— start Supplied passage —

BUENOS AIRES (Reuters) – Argentina’s government said on Thursday that major creditor the International Monetary Fund (IMF) had originally wanted a “100%” devaluation of the country’s embattled peso currency, before the two sides agreed to a correction of 18% made earlier this week.

The comments, made by a government spokeswoman after similar ones by Economy Minister Sergio Massa, underscore rising pressure on the peso, which was devalued and pegged at 350 per dollar on Monday, though trades nearer 800 in parallel markets.

The IMF did not immediately respond to a request for comment.

Amid talks to speed up payouts from the country’s $44 billion IMF program, there has been pressure to allow the official exchange rate to drop in the line with parallel rates, seen as a truer reflection of the currency’s value. That would really be a 50% devaluation, but mean the cost of dollars would double, or rise 100%.

“Finally, the agreement we reached, which will mean that next week we will have almost $8 billion in disbursements, closed near 20%,” Massa, also the ruling Peronist coalition’s presidential candidate, said late on Wednesday.

The IMF board is expected to meet next week to ratify the latest reviews of Argentina’s loan program, which would unlock disbursements the country badly needs to meet its obligations, with net foreign currency reserves seen in negative territory.

— end Supplied passage —

To do
- A) In the news report on Argentina's peso devaluation, at what rate against the dollar was the peso pegged on Monday?
- B) State whether each statement below agrees with the news report on Argentina's peso devaluation, answering yes or no and quoting the deciding words of the report.
(i) The IMF responded immediately to a request for comment.
(ii) Argentina's IMF program is worth $44 billion.
(iii) Sergio Massa is the ruling Peronist coalition's presidential candidate.
- C) Carry on the news report on Argentina's peso devaluation, beginning after its final sentence.

— start Record excerpts —

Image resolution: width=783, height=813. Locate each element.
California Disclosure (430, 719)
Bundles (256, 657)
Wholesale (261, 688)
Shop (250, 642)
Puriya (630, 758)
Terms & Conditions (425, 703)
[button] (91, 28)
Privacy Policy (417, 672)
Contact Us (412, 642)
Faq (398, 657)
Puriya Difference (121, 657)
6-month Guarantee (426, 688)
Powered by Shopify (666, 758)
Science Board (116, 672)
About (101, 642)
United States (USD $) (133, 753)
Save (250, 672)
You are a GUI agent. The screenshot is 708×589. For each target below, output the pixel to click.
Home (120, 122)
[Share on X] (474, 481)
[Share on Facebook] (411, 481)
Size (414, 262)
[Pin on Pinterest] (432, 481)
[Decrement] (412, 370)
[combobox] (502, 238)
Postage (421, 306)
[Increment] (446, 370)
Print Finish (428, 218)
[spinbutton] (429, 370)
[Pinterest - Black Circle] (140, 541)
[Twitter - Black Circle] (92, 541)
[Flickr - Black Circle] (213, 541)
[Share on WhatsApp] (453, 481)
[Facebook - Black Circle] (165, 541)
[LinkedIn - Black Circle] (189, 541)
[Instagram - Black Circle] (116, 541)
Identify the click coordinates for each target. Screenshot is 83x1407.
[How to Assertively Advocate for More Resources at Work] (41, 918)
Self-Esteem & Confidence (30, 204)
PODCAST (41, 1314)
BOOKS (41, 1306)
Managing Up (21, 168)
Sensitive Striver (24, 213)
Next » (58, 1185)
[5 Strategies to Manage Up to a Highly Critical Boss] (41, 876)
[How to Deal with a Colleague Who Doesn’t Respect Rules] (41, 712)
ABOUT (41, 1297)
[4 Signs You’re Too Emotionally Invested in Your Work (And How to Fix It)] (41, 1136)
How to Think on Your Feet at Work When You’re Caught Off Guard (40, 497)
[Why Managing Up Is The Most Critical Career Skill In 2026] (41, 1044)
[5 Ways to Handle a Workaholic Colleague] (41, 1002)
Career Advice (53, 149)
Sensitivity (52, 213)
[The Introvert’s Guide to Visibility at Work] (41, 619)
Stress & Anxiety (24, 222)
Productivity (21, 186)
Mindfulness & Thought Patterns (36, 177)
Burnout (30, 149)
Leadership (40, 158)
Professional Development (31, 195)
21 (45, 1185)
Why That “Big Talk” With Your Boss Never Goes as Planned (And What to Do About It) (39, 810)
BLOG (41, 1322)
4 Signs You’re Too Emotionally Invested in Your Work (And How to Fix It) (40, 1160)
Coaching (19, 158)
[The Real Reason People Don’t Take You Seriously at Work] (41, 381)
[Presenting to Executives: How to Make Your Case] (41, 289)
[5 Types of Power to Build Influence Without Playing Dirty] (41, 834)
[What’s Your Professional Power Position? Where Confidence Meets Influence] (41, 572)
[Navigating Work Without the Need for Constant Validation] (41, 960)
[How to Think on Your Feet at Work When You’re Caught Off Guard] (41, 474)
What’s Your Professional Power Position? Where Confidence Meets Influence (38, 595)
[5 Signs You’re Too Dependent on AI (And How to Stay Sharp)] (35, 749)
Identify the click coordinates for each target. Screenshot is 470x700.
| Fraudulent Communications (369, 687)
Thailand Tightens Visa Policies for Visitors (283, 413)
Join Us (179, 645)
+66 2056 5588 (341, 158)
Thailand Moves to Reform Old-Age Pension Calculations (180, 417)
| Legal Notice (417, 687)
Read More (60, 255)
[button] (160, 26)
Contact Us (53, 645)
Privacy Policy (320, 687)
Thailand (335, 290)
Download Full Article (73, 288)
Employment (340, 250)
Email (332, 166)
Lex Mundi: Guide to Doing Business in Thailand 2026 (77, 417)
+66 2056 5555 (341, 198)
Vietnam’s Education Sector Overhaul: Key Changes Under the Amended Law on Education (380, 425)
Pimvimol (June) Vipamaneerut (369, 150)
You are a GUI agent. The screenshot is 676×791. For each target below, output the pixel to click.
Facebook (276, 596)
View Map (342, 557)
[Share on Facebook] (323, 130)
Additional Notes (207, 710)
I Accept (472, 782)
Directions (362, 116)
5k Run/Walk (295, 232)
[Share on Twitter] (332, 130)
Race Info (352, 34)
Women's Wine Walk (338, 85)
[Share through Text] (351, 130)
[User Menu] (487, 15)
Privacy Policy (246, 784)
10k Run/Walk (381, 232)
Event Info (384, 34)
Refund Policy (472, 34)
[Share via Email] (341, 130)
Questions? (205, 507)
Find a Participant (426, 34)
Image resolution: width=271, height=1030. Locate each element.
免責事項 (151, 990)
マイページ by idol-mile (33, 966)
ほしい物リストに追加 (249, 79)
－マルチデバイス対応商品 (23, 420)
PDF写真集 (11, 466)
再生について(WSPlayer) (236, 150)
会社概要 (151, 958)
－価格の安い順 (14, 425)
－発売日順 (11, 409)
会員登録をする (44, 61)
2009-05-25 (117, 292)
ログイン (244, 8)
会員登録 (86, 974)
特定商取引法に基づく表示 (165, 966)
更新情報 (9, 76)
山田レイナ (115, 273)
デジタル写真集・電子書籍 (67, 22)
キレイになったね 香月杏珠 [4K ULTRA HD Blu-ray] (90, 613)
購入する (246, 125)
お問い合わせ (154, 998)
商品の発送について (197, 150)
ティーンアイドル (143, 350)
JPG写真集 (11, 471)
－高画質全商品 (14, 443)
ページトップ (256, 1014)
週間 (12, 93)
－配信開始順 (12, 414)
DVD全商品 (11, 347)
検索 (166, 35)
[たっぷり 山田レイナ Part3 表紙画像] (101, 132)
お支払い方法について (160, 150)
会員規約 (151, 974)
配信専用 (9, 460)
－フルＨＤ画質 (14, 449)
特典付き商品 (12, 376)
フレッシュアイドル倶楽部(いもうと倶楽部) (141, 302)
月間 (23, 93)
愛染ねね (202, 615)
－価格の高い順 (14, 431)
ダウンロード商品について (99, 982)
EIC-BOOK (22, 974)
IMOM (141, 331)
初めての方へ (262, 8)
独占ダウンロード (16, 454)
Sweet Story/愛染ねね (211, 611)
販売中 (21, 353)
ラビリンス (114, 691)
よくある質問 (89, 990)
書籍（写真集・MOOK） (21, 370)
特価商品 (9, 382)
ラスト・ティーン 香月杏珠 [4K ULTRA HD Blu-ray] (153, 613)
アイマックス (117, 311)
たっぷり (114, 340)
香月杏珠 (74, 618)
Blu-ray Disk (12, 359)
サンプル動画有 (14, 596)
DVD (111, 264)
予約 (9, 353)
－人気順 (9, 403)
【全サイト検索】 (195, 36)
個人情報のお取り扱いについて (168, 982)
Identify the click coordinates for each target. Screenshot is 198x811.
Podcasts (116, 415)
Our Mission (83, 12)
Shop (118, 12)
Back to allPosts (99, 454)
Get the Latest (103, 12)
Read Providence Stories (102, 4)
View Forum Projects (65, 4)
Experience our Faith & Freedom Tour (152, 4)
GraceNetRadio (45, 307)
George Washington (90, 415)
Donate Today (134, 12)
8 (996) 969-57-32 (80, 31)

— end Record excerpts —

Task-by-task outputs
- A) 350 per dollar.

- B)
(i) No: "The IMF did not immediately respond to a request for comment."
(ii) Yes: "the country’s $44 billion IMF program"
(iii) Yes: "also the ruling Peronist coalition’s presidential candidate"

- C)
Inflation over 113% has stoked anger in the country amid a cost-of-living crisis, leading to a shock result in primary elections last week where a radical libertarian Javier Milei came in first place above the two mainstream political forces. General elections will be held in October.

On Thursday, presidential spokeswoman Gabriela Cerruti apologized to voters in a weekly press conference, after the Peronists came in third place in the primaries.

“There was a significant number of citizens who decided to express their anger, their frustration, their criticism, to express how they are having a bad time in their daily lives or how they see that the course of the country is wrong,” she said.

“We particularly apologize to them.”

Cerruti said the government would announce inflation-targeting price agreements on Thursday, offering tax benefits to firms that signed up, and in coming days a package of relief measures for informal workers, retirees and the poor.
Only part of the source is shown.